● MATERIAL FOR THE TASK:

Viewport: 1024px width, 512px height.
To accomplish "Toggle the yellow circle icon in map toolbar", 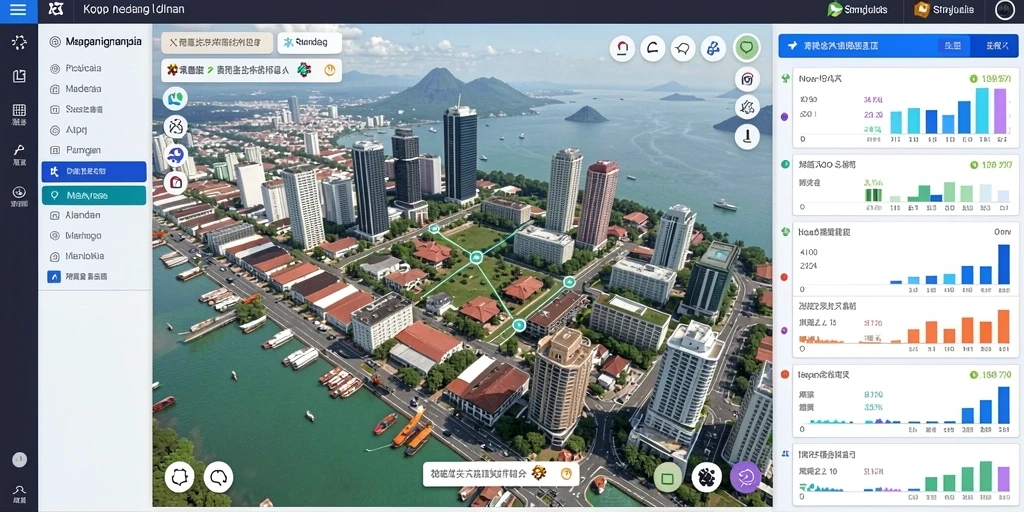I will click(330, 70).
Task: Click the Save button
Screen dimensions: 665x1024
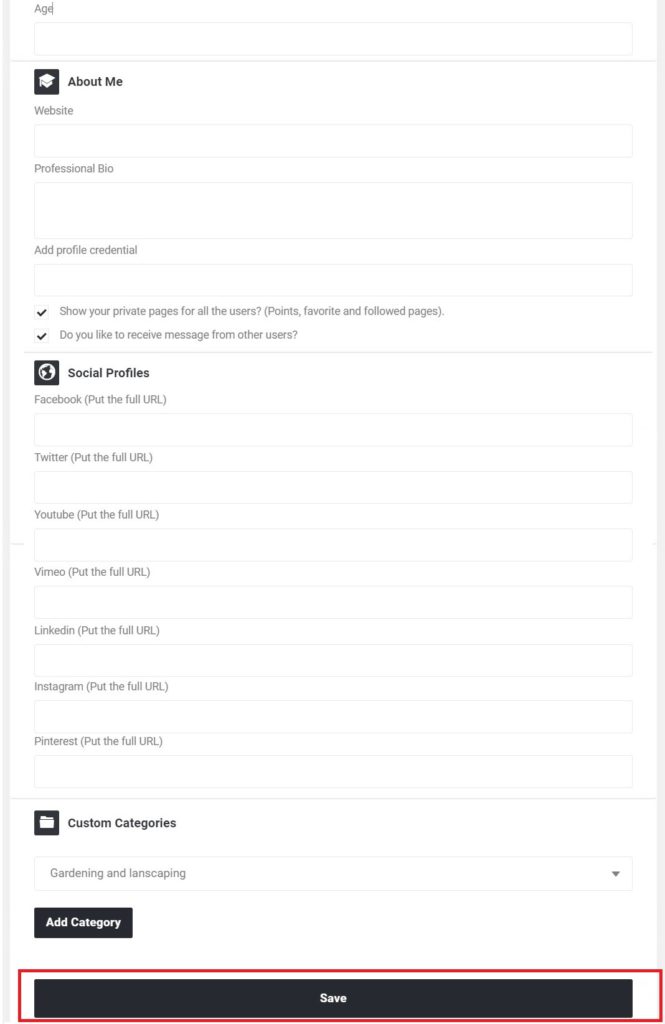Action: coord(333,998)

---

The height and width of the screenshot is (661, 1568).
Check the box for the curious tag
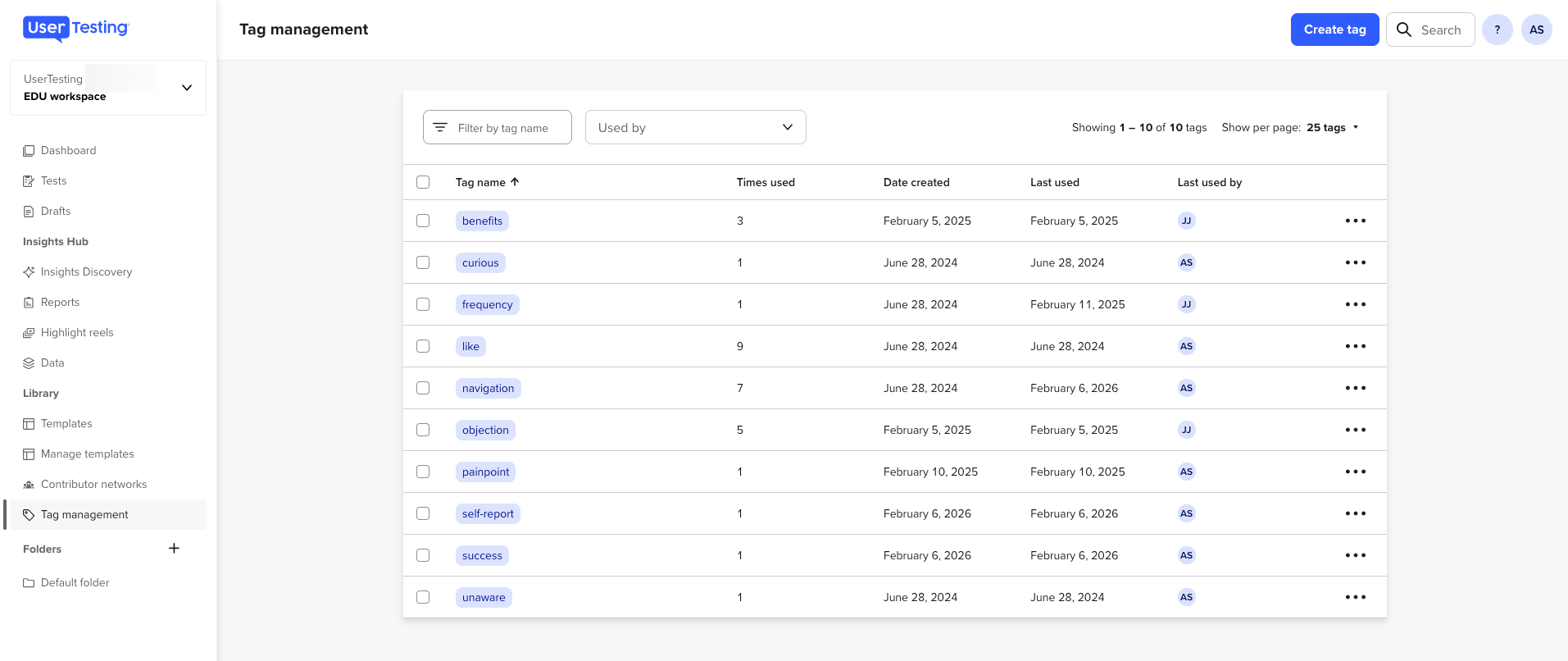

* * *

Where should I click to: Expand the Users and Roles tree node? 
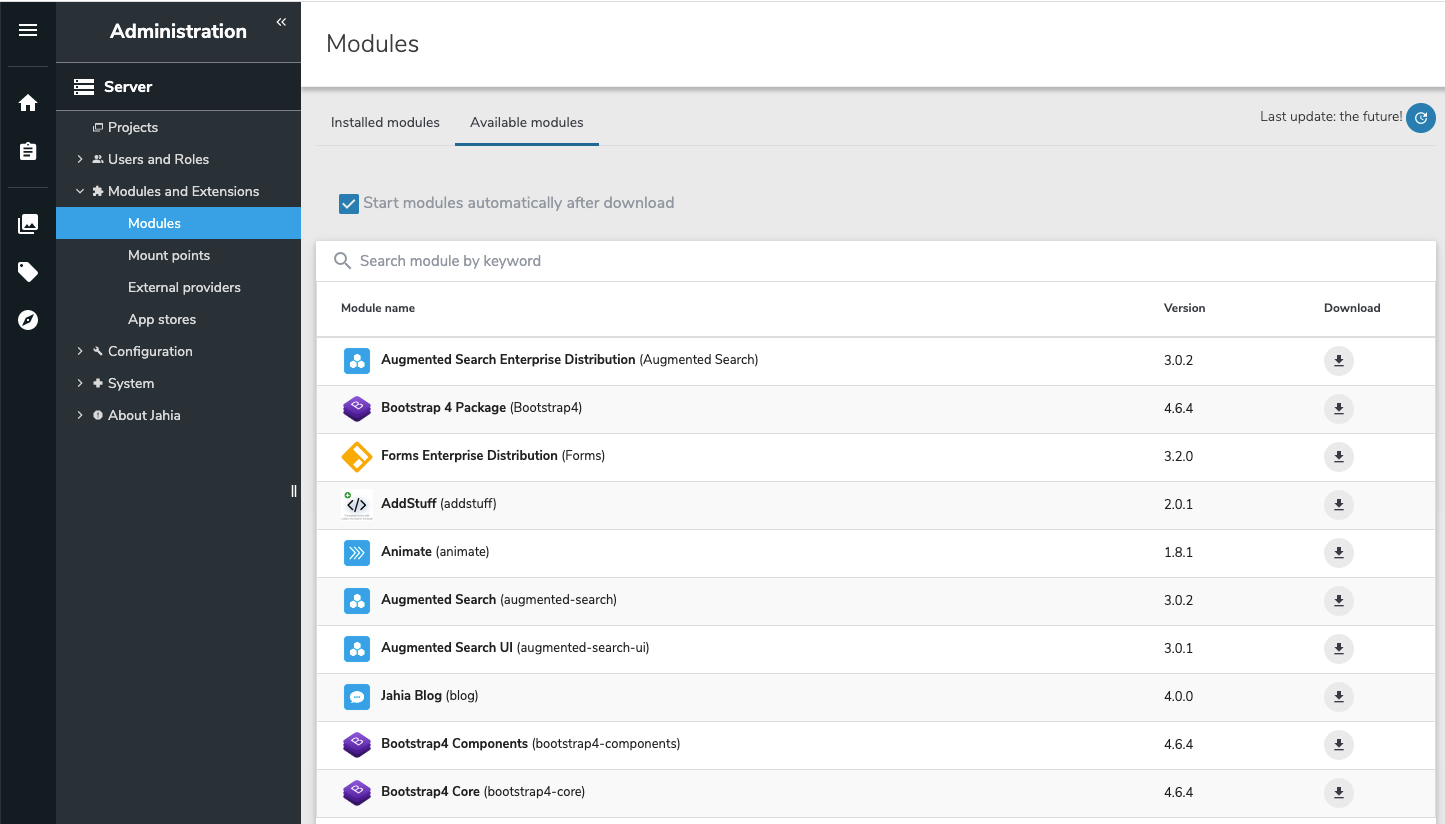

● WHAT YOU ARE ASKED TO DO: Show every line in the records above that contains the word "height".

● YOUR SOLUTION:
Viewport: 1024px width, 512px height.
The height and width of the screenshot is (661, 1568).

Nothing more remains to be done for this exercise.